Exercise:
According to the forum thread on saving a VM from a failing drive, which free and open-source tool is suggested for cloning the drive?

:: Document section ::

14 votes

Hard drive dying, trying to save a VM

I have a large VirtualBox VM on an external HDD. The HDD fails the S.M.A.R.T. test. The VM still works fine, but any regular attempt to copy the VM files over to a healthy drive fails ... there is clearly already something corrupt in the VM's virtual HDD, although it is not (apparently? yet?) affecting the functionality of the actual VM.

Any suggestions on how to save the VM? Linux Mint Guest OS, Pop_OS (Ubuntu) Host. The VM is nearly 800 GB. Both regular copy and rsync fail.

Thanks,
Eric

PS: (and perhaps I should have led with this, but...) is it okay to ask these kinds of specific, technical, "help me with my tech-stuff" questions here on Tildes?


Update to the update ... moved update info into a comment ... will keep my progress updated in that primary comment.

Danke, y gracias to all

25 comments

  1. [14]
    patience_limited
    (edited )
    Link
    The urgent first step is to clone your failing drive to a good one. S.M.A.R.T. detectable failures on mechanical drives don't get better on their own; there's a good chance your drive will fall...

    The urgent first step is to clone your failing drive to a good one. S.M.A.R.T. detectable failures on mechanical drives don't get better on their own; there's a good chance your drive will fall completely.

    Cloning software can also perform multiple read attempts on failing sectors, potentially recovering some data.

    Clonezilla is FOSS and fairly easy to use. The most critical task is verifying that you've identified your drives correctly before you start the clone. I haven't copied a blank new drive over the data myself, but I watched someone almost do that before I screamed at him.

    The VM data on your cloned drive may be readable where the old drive wasn't.

    If it isn't, and your missing data is important to you, but not so important that you'd pay thousands for professional data recovery, then get yourself another clean drive, and a copy of SpinRite. I've successfully recovered drives from punctured RAID arrays with that tool, and it's completely worth the price for technicians. Be very sure that you have a complete clone of the original drive before proceeding. SpinRite performs so many reads that failing drives may never boot again after you use it - treat it as a destructive tool. Essentially, SpinRite makes another clone of your failing drive, but uses some statistical sampling trickery to attempt reconstruction of data from bad sectors. There are more sophisticated (and expensive) professional tools for recovering data from worn drives, but I haven't found anything that provides more utility per dollar when required.

    I've also used TestDisk and PhotoRec, but never had much luck if SpinRite failed.

    18 votes
    1. [7]
      cfabbro
      (edited )
      Link Parent
      Am former data recovery tech (are you one too, @patience_limited?). That's very solid advice. The only thing I would add is: If the data in that VM is actually critical and/or valuable, stop...

:::
:: Given data ::

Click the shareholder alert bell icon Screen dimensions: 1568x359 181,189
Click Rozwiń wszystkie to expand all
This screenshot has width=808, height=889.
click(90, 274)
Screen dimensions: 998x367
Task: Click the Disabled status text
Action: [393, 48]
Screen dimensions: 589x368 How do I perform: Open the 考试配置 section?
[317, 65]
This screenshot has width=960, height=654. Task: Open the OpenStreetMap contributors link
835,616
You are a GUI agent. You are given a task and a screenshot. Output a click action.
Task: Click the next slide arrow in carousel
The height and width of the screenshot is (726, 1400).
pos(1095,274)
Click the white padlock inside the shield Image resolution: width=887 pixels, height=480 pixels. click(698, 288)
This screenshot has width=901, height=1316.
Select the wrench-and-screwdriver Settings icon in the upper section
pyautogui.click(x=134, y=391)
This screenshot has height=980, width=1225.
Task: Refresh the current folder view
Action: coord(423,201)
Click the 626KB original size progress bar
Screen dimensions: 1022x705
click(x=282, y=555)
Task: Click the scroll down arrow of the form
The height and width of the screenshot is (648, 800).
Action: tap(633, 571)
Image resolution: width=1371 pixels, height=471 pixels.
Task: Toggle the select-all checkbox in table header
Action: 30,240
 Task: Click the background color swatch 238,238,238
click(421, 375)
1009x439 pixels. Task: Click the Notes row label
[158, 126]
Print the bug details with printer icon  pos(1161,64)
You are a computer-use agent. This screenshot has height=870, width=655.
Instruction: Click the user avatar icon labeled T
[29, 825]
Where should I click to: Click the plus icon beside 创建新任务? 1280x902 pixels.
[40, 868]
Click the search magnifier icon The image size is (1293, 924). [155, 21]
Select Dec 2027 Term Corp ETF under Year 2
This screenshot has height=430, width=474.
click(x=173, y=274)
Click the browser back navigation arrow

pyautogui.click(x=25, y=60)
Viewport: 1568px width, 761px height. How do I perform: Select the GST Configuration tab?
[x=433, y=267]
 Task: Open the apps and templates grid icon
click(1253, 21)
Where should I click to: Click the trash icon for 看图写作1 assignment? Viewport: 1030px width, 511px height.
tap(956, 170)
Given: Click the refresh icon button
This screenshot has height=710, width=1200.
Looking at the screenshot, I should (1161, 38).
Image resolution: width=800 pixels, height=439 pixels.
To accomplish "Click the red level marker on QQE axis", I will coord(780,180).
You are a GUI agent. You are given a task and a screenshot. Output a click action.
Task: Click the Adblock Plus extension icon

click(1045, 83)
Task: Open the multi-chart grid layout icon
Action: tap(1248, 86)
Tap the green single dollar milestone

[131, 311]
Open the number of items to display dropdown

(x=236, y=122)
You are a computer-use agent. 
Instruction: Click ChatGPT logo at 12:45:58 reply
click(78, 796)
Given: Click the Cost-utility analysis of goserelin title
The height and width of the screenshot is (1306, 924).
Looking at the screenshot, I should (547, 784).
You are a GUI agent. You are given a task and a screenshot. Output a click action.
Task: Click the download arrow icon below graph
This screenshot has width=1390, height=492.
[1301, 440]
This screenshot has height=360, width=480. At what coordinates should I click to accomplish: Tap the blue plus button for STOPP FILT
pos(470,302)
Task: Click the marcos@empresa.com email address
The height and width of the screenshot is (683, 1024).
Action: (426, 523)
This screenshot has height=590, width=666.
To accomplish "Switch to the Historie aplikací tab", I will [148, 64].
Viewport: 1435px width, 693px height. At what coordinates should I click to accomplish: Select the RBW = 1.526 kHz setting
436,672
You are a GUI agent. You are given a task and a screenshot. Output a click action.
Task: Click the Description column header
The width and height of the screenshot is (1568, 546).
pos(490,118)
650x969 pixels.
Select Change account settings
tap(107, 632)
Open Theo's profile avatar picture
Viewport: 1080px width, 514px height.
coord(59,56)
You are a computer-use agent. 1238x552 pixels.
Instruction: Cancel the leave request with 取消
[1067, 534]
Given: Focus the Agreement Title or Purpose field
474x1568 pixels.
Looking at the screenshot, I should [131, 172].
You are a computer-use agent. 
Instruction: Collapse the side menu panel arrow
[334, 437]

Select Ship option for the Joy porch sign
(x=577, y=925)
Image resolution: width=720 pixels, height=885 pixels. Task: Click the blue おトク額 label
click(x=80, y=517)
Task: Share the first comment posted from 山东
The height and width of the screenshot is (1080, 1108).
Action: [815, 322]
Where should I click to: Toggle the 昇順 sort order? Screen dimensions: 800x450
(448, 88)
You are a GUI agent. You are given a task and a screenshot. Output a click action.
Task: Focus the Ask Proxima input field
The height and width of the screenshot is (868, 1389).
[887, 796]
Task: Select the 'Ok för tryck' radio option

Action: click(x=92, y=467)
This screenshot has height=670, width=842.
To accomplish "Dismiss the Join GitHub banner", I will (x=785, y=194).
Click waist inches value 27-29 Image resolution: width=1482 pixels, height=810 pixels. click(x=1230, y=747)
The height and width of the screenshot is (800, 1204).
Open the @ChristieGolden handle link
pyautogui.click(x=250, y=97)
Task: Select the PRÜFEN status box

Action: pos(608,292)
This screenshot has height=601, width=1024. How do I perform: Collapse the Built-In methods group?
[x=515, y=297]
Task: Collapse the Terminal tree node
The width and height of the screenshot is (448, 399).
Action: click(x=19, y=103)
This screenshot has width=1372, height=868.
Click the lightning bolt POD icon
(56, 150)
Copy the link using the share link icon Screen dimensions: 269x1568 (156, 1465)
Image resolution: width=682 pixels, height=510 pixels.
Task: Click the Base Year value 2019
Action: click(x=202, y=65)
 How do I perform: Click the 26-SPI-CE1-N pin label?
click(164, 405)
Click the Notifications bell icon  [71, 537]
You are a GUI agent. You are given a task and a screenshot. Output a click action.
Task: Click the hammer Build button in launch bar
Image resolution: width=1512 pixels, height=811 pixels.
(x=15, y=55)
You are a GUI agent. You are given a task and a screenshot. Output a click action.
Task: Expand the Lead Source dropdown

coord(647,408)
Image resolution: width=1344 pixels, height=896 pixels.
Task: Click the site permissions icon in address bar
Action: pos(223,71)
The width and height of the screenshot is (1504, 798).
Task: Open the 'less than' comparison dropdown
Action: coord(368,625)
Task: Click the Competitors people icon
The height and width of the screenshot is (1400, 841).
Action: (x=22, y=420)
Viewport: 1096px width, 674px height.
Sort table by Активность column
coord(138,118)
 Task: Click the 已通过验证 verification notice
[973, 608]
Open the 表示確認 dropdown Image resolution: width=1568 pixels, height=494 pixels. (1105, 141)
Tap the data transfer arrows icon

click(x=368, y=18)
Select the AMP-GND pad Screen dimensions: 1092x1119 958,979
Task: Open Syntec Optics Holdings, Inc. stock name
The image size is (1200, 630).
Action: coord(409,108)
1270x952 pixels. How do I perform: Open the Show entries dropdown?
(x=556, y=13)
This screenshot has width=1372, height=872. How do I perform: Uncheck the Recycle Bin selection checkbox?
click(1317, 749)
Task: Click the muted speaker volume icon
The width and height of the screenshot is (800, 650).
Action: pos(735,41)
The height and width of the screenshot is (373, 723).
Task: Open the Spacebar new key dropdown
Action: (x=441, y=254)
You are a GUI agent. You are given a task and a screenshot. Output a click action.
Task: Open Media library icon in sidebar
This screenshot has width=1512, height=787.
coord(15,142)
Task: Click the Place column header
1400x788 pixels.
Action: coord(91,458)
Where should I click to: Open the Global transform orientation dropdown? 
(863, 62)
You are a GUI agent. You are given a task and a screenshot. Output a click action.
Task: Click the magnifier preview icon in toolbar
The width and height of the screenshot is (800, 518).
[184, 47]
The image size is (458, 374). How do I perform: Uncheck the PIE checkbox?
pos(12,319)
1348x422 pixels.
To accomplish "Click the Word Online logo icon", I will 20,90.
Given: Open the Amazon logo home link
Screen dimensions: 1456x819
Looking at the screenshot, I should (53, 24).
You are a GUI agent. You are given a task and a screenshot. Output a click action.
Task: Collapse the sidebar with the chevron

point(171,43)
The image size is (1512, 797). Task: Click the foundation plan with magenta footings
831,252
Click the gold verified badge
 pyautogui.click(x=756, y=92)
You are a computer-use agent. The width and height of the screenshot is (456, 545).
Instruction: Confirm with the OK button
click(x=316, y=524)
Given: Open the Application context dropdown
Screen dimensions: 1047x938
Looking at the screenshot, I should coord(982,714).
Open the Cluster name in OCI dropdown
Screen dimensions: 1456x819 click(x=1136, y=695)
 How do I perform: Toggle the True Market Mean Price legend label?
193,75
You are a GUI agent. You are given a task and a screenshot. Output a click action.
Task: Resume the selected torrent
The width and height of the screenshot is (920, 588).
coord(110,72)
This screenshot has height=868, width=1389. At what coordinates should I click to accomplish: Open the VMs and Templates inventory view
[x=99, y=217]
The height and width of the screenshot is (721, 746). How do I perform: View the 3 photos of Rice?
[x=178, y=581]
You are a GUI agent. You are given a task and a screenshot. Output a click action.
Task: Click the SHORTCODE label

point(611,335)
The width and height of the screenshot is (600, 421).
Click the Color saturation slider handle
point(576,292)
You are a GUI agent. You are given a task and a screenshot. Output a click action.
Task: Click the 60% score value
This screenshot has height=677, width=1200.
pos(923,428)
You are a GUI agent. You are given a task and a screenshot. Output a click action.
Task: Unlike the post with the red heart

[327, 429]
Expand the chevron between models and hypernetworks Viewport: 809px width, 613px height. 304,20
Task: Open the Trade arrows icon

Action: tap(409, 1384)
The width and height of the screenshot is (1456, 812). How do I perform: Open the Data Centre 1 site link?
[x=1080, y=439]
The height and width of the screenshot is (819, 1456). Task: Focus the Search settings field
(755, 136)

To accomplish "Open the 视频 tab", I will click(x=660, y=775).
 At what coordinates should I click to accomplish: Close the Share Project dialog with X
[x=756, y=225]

:::

Answer in full:
Clonezilla